Document extract.
—————

Environmental impact

A major concern in using chemicals for winter road maintenance is environmental impact. Studies show that soils, vegetation, water, highway facilities, and vehicles are all affected, so it is very important to use chemicals wisely. Most soil and vegetation damage occurs within 60 feet of the road and is greatest close to the pavement.

De-icing chemicals are highly soluble and follow any water flow. Salt concentrations in Wisconsin's surface and ground water have increased since the early 1960's, the [Wisconsin] Department of Natural Resources [WDNR] reports, but aquatic life has not yet been affected that we know of. In drinking water sources, which the WDNR also monitors, salt concentrations are within recognized safe limits. In some reported cases, groundwater carrying de-icing chemicals has contaminated wells, but most of these apparently were caused by seepage from poor storage facilities.

—————

Extracted data.

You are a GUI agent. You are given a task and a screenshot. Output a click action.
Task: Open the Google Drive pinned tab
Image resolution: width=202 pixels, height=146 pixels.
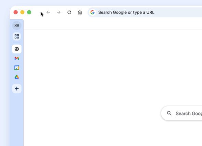pos(17,77)
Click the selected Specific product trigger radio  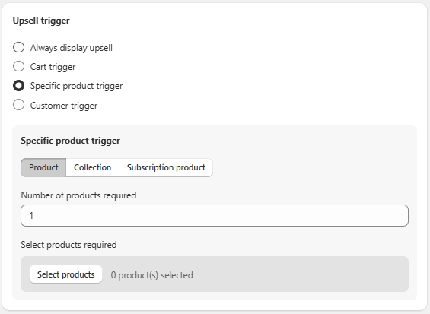19,86
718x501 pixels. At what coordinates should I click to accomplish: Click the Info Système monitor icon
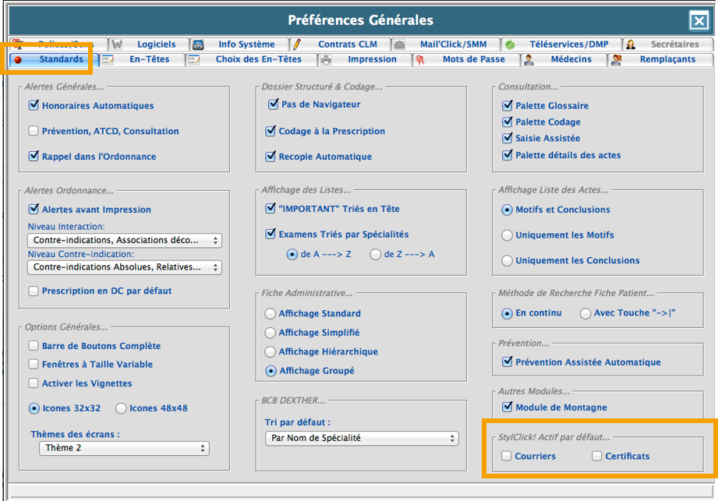[x=198, y=44]
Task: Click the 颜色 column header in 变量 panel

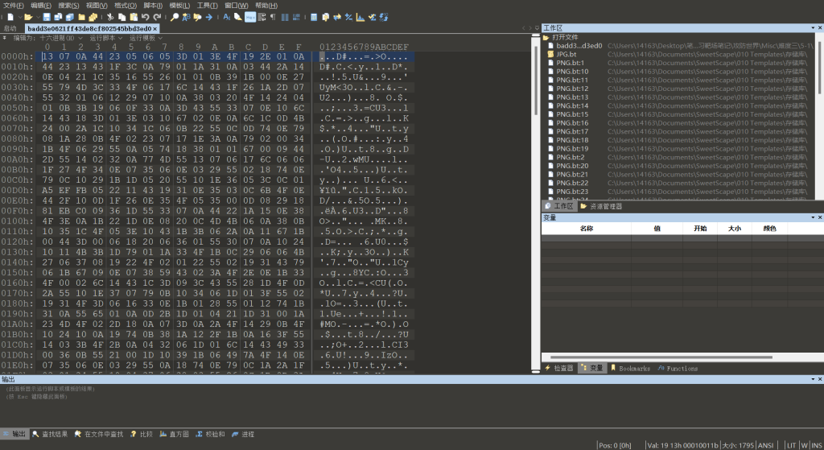Action: [769, 229]
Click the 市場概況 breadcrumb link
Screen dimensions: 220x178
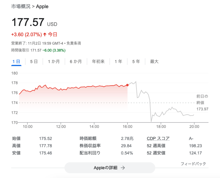pyautogui.click(x=21, y=6)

—————

Written exercise A. Print again the part of the listing that opens with the line containing "Click the 市場概況 breadcrumb link" and closes at the end of the listing, leaving out the pictures.
Written exercise B. Carry on the text on the environmental impact of winter road chemicals from where it stops.

Task result A.
Click the 市場概況 breadcrumb link
Screen dimensions: 220x178
pyautogui.click(x=21, y=6)

Task result B.
De-icing chemicals can accelerate deterioration in concrete and steel structures. New construction methods are reducing this impact, but highways and bridges do suffer from chemical damage. Vehicle corrosion is also accelerated. Corrosion on vehicles and structures is estimated to be the largest cost impact of chloride based chemicals. Even relatively small amounts of chloride will significantly accelerate existing corrosion.


----------



## WingPlow (Jun 18, 2007)

salt and salt brine arent chemicals are they ??

isnt salt a natural mineral


----------



## Mark Oomkes (Dec 10, 2000)

WingPlow;490028 said:


> salt and salt brine arent chemicals are they ??
> 
> isnt salt a natural mineral


So's carbon dioxide and that's supposedly causing global warming. How about water, too much of that is a problem as well.

Carbon monoxide is a chemical too. So's cyanide. Everything is a chemical. When used in high concentrations it causes problems.

It's all semantics.


----------



## SnoFarmer (Oct 15, 2004)

WingPlow;490028 said:


> salt and salt brine arent chemicals are they ??
> 
> isnt salt a natural mineral


salt= Sodium chloride a chemical.
concentrations


----------



## SnowMatt13 (Jan 8, 2003)

Right on with your above statements Mark.
It's a tool and when used properly AIDS in snow and ice control.


----------



## WingPlow (Jun 18, 2007)

maybe we should just say the heck with it and roll the roads when it snows back like back in the old days........


----------



## REAPER (Nov 23, 2004)

SnoFarmer;490044 said:


> salt= Sodium chloride a chemical.
> concentrations


On the back of every yellow colored Saf-T-salt 50# bags that are common is a warning about causing damage to concrete.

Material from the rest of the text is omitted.